In the interest of full disclosure, I never served in the U.S. military - but not from lack of trying.
In the months before my high school graduation
"a few years ago," I was looking into enlisting in the Navy. My goal was to serve on a battleship, as those vessels were back in service at that time.
However, when the recruiter saw the part of my medical history that detailed that I was born with a hole in my heart (which healed itself within about two weeks), he decided I would not make it through basic training. Never mind the fact I was a four-year football player and dabbled in basketball and track, and walked to and from school daily.
Ten years later when trying to find better employment, I tried to enlist again. The recruiter than said because of my age - the ripe old age of 28 - he doubted I would be willing to start as a seaman recruit and work my way up the ranks. I challenged him, "Give me a shot." I never got a return call.
But with my chances to serve pretty much gone, I remained grateful to those who did, and continue to do so. My respect for the military veterans is deeply rooted in family. I had three great uncles who went ashore at Normandy, my father was in the Navy, my brother, Steve, served in the Army and my nephew, Jason, was in the Army and saw combat in Operation Desert Storm. However, it goes deeper than that.

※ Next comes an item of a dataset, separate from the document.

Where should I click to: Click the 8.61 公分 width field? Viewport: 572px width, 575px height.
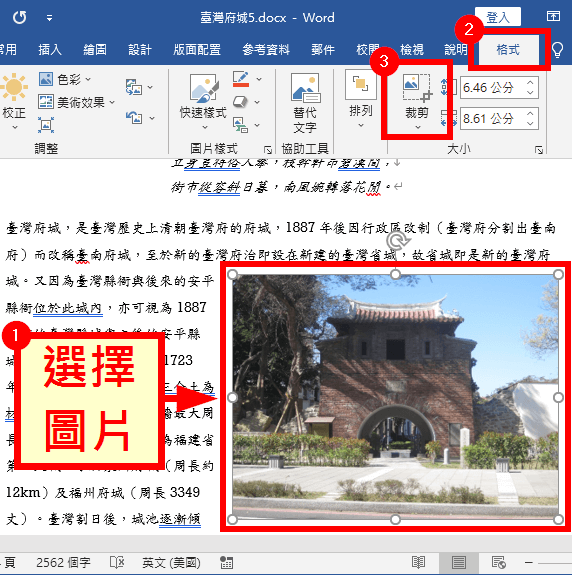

I believe strongly in the phrase, in its various forms, that it is the military veterans who pay the price for the freedom we all enjoy. So whenever I recognize someone as a veteran, whether it be because they are in uniform or they mention their service, I try to do what that woman at the SCHOA meeting did to me - thank them for their service and shake their hand.
As we celebrate our country's anniversary, please join me in shaking the hands and thanking all the veterans you can. Remember, too, that gratitude for those who served or are serving does not have to be, nor shouldn't be, reserved for only select days of the year. They deserve our thanks every single day.